В каземате нас встретил Соколов, уже наслышанный об исходе боя от кого-то из наблюдавших за бойницами.
— Доложили мне, что вы там устроили целое огненное представление, — сказал он с намёком на одобрительную усмешку. — Впечатляюще. Хотя в следующий раз предупреждайте заранее о подобных планах — у меня чуть сердце не остановилось, когда увидел зарево и решил было, что это нашу позицию накрыло, а не их бронетехнику.
— В следующий раз постараемся присылать открытку с уведомлением, товарищ лейтенант.
Соколов фыркнул, оценив шутку, и тут же посерьёзнел.
— Брюннер, раз уж ты вернулся, — переведи Курту, что тут произошло. Он весь извёлся, пока вас не было, что-то пытался объяснить, но без переводчика — только руками размахивал.
Брюннер, всё ещё с повязкой на виске, подошёл к пленному и коротко переговорил с ним. Курт, выслушав, как ни странно, не обрадовался и не расстроился особо — просто кивнул с видом человека, для которого произошедшее было ожидаемым, но неприятным подтверждением какой-то более широкой закономерности.
— Он говорит, — перевёл Брюннер, — что бронеавтомобили эти прислали от соседнего батальона, в помощь, потому что наше сопротивление уже привлекло внимание на уровне полка. Он также говорит, что чем дольше мы держимся, тем больше сил они будут сюда стягивать, забирая эти силы откуда-то ещё. Он не знает, откуда именно, но предполагает — с направления главного удара.
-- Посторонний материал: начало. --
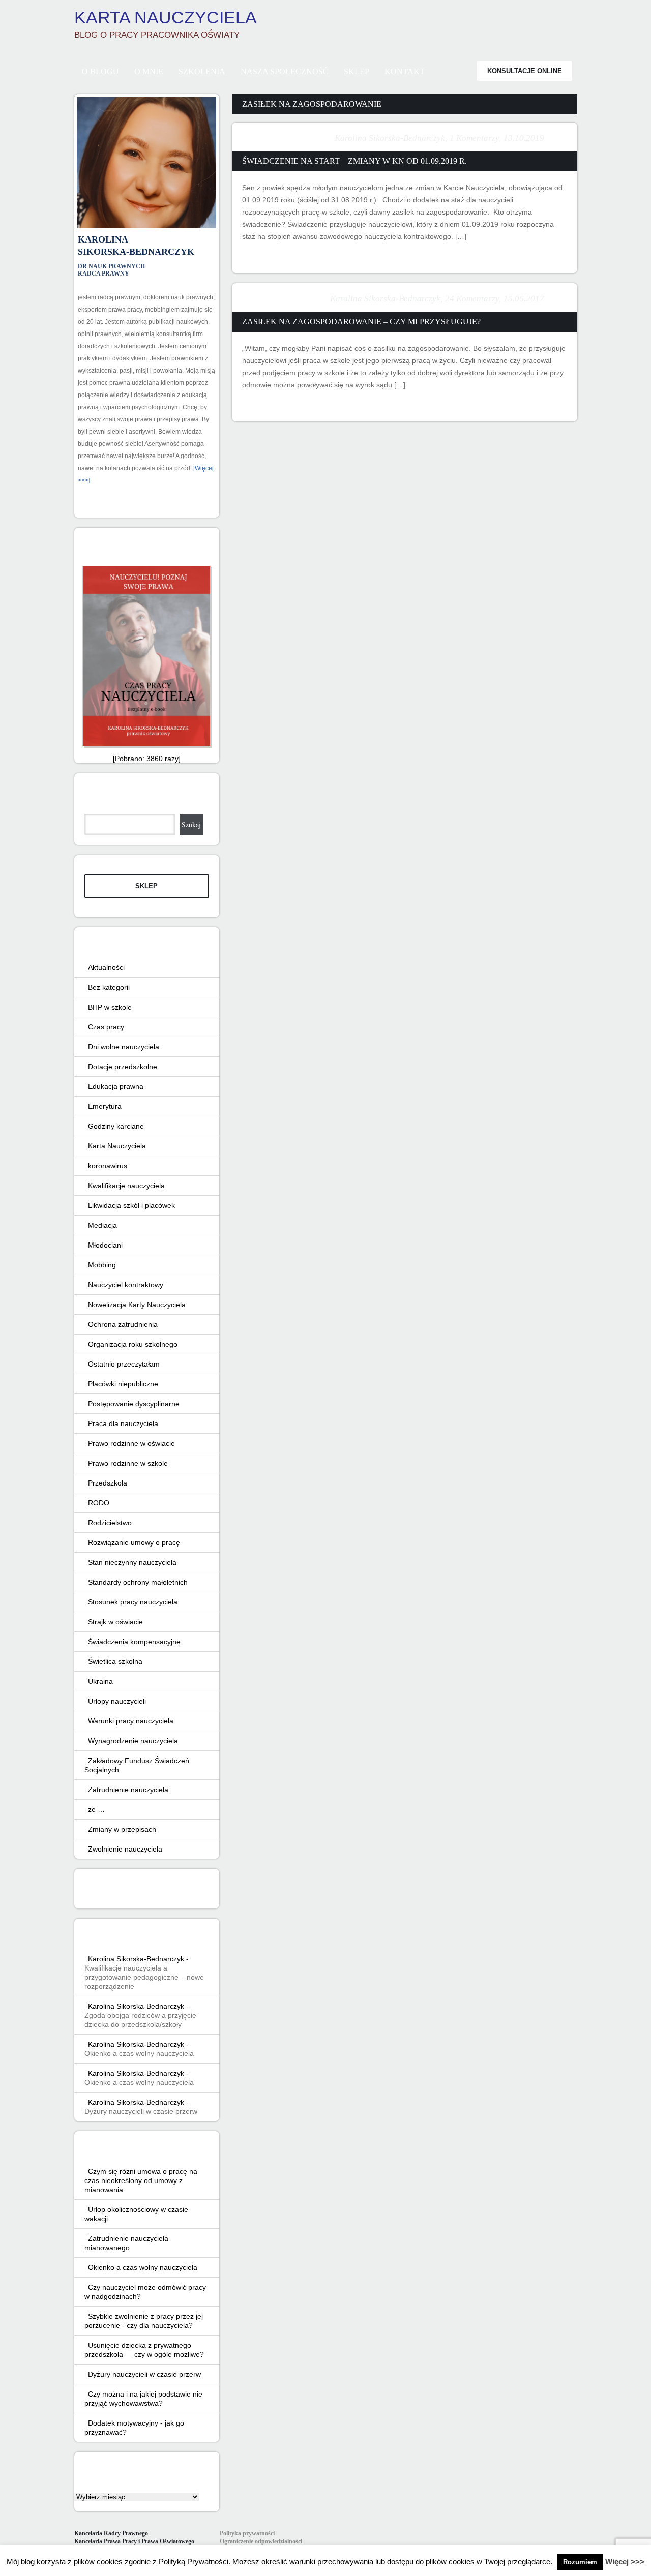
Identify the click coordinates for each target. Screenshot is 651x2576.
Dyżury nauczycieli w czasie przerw (140, 2111)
Это было именно то подтверждение, которое я надеялся получить, — пусть и от источника, чья компетентность в стратегических вопросах ограничивалась уровнем рядового пехотинца. Каждый час нашего сопротивления действительно чего-то стоил, действительно на что-то влиял, пусть и в масштабах, слишком крупных, чтобы мы могли их увидеть отсюда, из тесного каземата с закопчёнными стенами.
Солнце тем временем клонилось к закату по-настоящему — не той условной серединой дня, о которой мы гадали ещё несколько часов назад, а вполне очевидным, глубоким предвечерним светом, окрашивающим дым над крепостью в неожиданно красивые, совершенно неуместные оттенки медного и розового. Где-то там, за пределами моего маленького участка обороны, солнце садилось точно так же над Волынским укреплением, над Настей и Гриневичем, над Ковалёвым, если он ещё жив, над всей этой огромной, неповоротливой войной, которая только-только начала по-настоящему разгоняться.
Первый день войны подходил к своему первому вечеру. Сколько их ещё предстояло — этого не знал никто, даже я, при всех преимуществах своей странной, невозможной осведомлённости о том, чем всё это в итоге закончится. Знание общей канвы истории, как выяснилось, помогает куда меньше, чем кажется, когда речь идёт о том, доживёшь ли ты лично до завтрашнего утра.